Tobacco companies hold too much power

Cigarettes kill 1,200 Americans every day.

This statistic and many like it are appearing in print and broadcast ads nation wide due to a lawsuit filing in 2006. The United States government sued tobacco companies over public health violations and found that tobacco companies intentionally lied to consumers about the health effects of smoking.

Due to the court ruling, advertising for cigarettes will now feature the true health effects of smoking cigarettes and an admission claiming that tobacco companies intentionally placed enough nicotine in cigarettes to get consumers addicted.

However, this new advertising measure is not enough to stop the spread of tobacco and punish the companies for misleading the public.

Despite the public’s general knowledge regarding the dangers of cigarettes, tobacco industries in the United States continue to be one of the top tobacco producers in the world.

According to the Center for Disease Control and Prevention (CDC), the United States produced 800 million pounds of tobacco in 2012.

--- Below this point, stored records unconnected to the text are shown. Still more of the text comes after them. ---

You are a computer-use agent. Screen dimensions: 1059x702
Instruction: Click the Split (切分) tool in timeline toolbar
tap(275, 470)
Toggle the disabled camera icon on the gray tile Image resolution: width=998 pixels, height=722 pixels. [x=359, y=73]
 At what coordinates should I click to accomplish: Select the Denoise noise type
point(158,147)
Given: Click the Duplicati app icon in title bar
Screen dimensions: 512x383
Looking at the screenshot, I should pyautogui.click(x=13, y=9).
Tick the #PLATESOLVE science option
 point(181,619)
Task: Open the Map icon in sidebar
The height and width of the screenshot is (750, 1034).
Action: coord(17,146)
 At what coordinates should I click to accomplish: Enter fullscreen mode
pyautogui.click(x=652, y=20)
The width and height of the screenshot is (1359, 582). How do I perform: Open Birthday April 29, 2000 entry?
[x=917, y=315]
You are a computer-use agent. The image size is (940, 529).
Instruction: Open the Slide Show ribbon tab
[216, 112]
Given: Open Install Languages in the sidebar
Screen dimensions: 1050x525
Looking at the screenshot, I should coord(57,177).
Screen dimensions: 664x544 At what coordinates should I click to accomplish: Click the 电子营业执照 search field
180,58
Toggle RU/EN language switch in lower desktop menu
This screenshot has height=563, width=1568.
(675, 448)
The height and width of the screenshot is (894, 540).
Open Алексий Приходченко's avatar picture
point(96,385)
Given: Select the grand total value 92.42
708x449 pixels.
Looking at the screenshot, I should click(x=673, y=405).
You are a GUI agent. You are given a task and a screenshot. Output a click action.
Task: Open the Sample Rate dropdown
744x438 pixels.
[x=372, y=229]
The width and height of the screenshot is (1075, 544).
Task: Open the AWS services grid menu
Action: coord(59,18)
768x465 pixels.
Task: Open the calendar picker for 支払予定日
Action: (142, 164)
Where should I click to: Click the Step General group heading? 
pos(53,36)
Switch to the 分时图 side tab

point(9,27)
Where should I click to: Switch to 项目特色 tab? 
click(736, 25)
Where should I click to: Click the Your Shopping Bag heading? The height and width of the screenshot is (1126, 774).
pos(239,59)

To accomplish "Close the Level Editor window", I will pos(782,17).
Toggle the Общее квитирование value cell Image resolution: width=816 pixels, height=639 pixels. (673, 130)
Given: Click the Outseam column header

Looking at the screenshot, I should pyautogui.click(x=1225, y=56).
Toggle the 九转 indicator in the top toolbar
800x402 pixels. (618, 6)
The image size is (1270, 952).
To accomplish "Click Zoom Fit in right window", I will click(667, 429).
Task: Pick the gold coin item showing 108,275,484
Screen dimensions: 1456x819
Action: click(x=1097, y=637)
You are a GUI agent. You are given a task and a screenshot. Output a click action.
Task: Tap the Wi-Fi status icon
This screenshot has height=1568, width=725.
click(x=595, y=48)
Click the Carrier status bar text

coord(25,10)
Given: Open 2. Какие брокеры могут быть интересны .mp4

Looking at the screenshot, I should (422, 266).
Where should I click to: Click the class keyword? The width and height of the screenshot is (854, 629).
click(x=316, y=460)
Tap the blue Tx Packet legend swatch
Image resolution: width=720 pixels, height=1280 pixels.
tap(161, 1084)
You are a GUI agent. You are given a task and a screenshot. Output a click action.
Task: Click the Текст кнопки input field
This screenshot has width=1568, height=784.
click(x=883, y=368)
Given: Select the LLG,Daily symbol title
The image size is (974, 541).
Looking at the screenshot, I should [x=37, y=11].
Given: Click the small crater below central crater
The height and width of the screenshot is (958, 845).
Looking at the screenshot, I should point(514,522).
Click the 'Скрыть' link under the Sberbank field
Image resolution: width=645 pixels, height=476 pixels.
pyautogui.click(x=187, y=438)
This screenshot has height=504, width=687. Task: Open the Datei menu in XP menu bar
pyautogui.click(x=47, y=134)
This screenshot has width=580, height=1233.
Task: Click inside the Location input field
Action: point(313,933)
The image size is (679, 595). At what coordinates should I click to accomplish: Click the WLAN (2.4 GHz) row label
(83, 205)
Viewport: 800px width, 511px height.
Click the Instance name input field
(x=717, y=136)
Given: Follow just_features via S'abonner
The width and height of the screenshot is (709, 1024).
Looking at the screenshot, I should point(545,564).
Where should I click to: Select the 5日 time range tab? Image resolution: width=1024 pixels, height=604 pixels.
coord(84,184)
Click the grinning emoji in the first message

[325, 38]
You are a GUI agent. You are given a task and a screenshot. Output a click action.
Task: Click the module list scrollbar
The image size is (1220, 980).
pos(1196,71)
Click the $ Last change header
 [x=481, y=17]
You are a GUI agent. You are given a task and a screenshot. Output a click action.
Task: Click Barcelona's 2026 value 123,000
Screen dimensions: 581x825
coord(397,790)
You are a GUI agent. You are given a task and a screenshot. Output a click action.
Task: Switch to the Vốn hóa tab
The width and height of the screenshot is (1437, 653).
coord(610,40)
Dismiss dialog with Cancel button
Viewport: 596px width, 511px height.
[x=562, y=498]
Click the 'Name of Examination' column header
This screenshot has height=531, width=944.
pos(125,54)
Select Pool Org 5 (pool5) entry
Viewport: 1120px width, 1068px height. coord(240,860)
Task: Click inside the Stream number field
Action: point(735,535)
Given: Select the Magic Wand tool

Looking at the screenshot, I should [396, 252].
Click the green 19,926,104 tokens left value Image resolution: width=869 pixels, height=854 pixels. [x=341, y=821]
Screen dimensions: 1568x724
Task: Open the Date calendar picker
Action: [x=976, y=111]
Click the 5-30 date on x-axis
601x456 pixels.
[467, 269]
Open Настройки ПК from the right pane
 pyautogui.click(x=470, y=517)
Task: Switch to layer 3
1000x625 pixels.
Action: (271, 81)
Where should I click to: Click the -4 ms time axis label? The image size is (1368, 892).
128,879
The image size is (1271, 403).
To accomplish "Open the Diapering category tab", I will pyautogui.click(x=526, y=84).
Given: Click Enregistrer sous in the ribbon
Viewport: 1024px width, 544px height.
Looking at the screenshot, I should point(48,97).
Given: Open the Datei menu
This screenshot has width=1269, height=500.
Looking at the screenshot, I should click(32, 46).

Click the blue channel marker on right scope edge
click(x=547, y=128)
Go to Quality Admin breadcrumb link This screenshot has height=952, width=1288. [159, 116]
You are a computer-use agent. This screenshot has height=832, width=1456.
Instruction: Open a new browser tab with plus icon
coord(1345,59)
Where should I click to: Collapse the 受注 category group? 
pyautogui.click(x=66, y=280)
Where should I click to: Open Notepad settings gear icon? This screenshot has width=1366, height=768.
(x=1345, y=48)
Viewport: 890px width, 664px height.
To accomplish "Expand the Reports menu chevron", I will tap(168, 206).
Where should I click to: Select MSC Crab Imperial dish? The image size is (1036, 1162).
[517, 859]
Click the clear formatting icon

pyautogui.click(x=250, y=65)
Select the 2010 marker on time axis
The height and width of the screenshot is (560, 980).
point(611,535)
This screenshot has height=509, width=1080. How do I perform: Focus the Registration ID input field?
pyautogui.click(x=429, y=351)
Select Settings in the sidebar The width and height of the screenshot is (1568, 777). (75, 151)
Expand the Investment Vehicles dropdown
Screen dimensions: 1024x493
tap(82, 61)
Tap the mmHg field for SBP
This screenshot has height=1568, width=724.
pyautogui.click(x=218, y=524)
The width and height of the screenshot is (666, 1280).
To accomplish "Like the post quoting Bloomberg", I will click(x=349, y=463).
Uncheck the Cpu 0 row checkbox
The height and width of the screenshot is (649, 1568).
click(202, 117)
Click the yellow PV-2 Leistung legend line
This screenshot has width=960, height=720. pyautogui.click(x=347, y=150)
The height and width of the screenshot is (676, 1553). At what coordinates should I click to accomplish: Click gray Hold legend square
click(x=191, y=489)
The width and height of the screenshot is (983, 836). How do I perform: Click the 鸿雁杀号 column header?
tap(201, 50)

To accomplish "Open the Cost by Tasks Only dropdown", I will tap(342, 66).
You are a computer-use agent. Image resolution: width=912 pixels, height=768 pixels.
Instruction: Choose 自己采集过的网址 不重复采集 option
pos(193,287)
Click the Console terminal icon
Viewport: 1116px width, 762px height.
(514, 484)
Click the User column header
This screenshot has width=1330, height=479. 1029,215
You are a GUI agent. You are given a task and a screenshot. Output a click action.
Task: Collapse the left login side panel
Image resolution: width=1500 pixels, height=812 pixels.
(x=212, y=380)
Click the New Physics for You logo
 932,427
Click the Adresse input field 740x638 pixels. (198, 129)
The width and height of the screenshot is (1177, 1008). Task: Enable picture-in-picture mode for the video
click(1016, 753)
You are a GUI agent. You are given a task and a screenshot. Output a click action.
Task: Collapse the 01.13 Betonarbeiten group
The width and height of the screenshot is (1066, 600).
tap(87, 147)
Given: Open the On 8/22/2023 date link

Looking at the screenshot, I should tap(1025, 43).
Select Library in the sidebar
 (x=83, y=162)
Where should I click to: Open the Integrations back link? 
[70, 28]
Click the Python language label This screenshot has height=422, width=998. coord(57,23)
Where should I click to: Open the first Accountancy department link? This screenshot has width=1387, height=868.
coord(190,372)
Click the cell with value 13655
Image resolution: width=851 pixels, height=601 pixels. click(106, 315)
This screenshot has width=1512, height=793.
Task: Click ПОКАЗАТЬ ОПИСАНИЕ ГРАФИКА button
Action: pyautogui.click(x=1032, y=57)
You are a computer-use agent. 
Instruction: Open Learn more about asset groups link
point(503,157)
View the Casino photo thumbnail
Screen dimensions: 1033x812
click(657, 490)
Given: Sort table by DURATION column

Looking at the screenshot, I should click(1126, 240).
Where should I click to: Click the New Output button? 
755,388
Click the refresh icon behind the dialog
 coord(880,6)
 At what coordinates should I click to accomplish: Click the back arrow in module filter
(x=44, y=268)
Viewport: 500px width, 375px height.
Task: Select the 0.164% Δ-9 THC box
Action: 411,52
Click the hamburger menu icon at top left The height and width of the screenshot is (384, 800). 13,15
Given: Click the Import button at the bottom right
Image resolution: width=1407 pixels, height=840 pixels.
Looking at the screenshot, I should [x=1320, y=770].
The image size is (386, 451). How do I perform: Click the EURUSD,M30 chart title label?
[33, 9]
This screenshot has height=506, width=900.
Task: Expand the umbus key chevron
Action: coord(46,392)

Even more alarming is the rate at which big tobacco companies are thriving in and out of the United States.

In the global market, five companies dominate the tobacco industry: Philip Morris International (PMI), British American Tobacco, Japan Tobacco, Imperial Brands and Altria. In 2016 they generated a combined 35 billion dollars in revenue.

The reason the tobacco giants are thriving despite their deadly products is because they take advantage of countries who do not have the resources to battle big tobacco companies in the courts.

The World Health Organization (WHO) reported that when African nations attempt to warn consumers about the health effects, the companies take those countries to court and sued them for more money than they can afford.

This helps spread smoking habits to an uneducated public, thus increasing the profits of tobacco companies and increasing the number of smoking-related deaths.

However, the WHO recommends a solution to this growing problem in third world countries: raise the taxes.

If a product is too expensive, it will deter consumers from continuing to purchase it and generate more money for the government.

In the United States, such tax measures have been debated before.

For instance, Missouri purposed a 60 cent tax raise on the cost of a package of cigarettes, but not before the initiative was contested by tobacco companies.

That contested initiative is indicative of a larger problem inherent in the tobacco industry and public health. The companies have too much power.

This new court ruling that forces advertising to be accurate about the health effects of tobacco is a good start, but not nearly enough to deter consumers from purchasing cigarettes and does little to punish the tobacco companies who lied to the public.

A more effective punishment may be clear packaging laws, like those introduced in Australia, or forcing tobacco companies to pay money to the government and pay settlements to families who have suffered from tobacco.

However, a more severe course of action would be outlawing tobacco sales in the United States, but that is a far-fetched notion.

The best the government and the public can do is inform, tax and push tougher punishments on companies that knowingly lied to millions of people.